True reef limestones discovered in the mid-Viséan (Upper Mississippian) reef complex of northwest Derbyshire are composed for the most part of massive calcareous algae of the Collenia-Cryptozoon types. The reefs developed at two horizons and are not continuous either in time or space. They developed at the margin of a shallow shelf and formed an incipient barrier reef which separated the open seas of the English Midlands from a shallow shelf sea. Each reef was elongate parallel to the margin of the shelf and was up to 1200 feet long. The reefs averaged 30 feet wide and accumulated in thicknesses up to 100 feet. At the shelf margin in front of the reefs was a steep slope leading to the adjacent basin floor which was as much as 400 feet below the reef surface.

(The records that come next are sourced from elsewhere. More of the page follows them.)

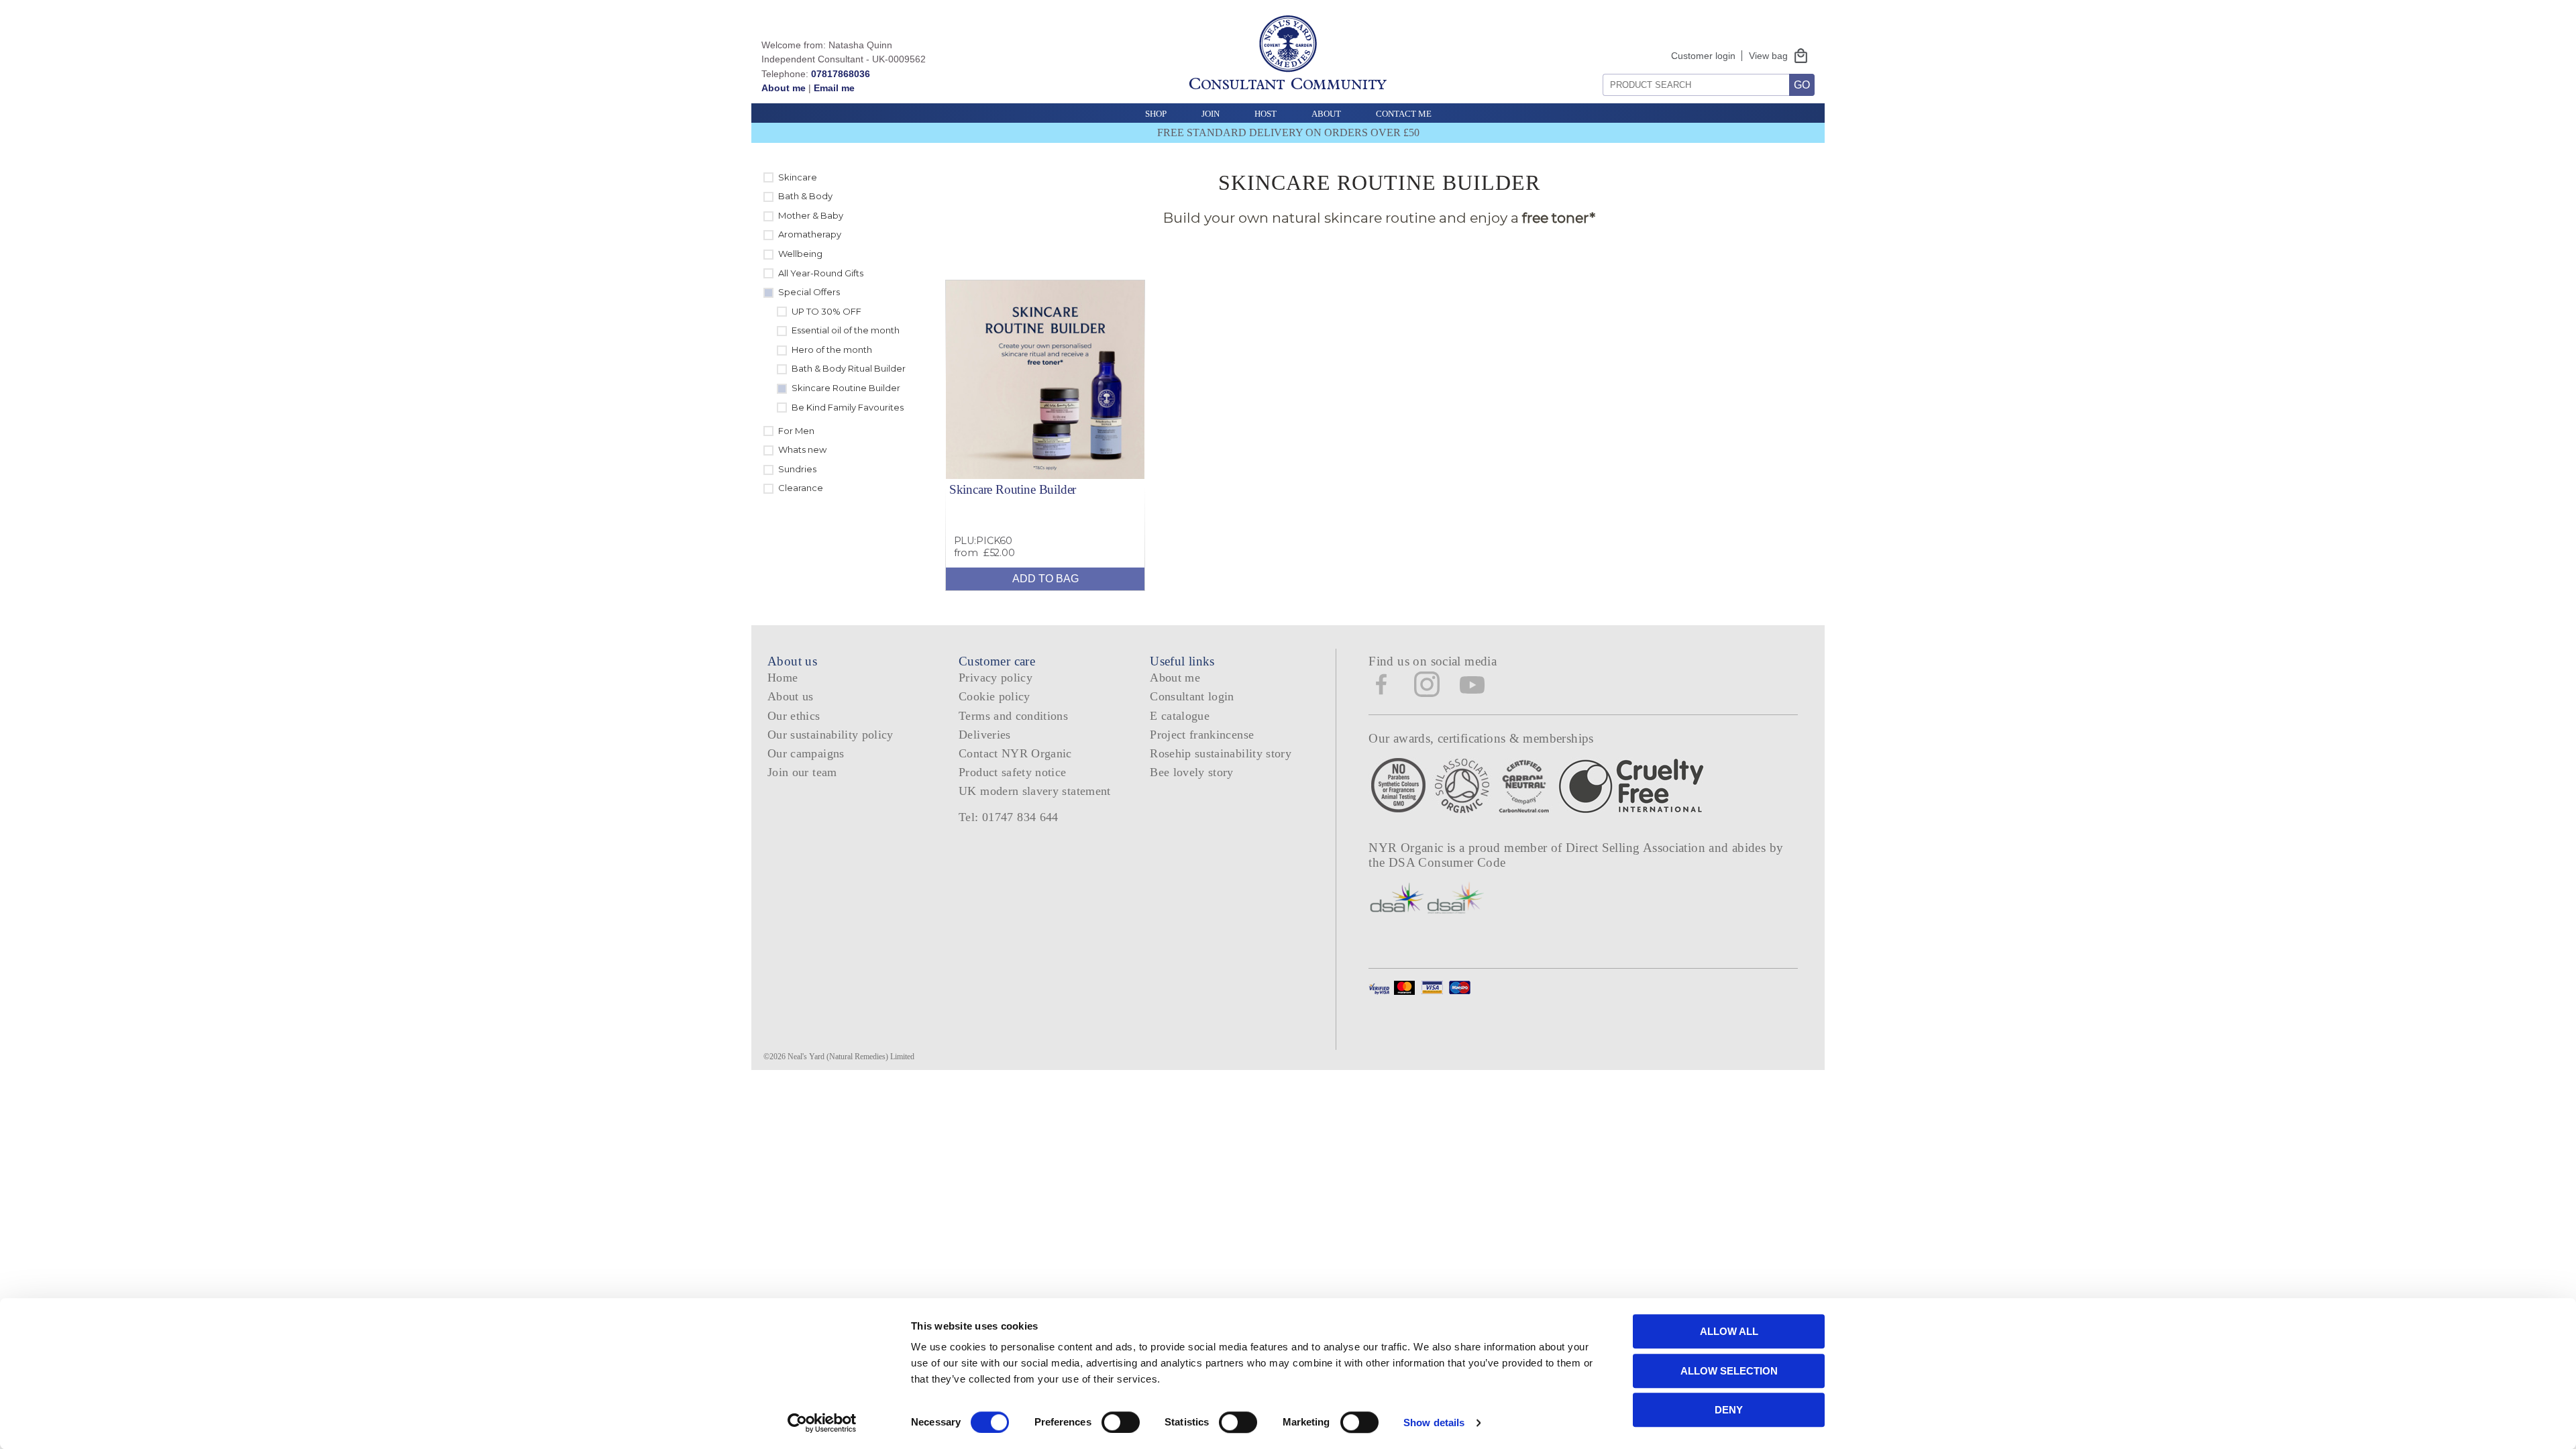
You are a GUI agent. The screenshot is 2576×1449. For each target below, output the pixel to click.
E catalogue (1180, 715)
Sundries (797, 469)
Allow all (1729, 1331)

The shelf limestones are calcirudites, calcarenites, and calcilutites. Spergenites, which formed in shallow, warm sea water supersaturated with calcium carbonate, compare closely with sediments on the Bahama Banks. Aphanitic limestones within the reef complex possibly represent recrystallized algal deposits.
Few species lived in the shelf province, but the reef-complex fauna was rich both in species and individuals. The reef—built for the most part of algal deposits—had a distinctive sponge and bryozoan fauna.
Identical reefs occur in the Craven reef complex of Yorkshire, but no such fades occurs in C zone reef knolls of Bowland, Lancashire.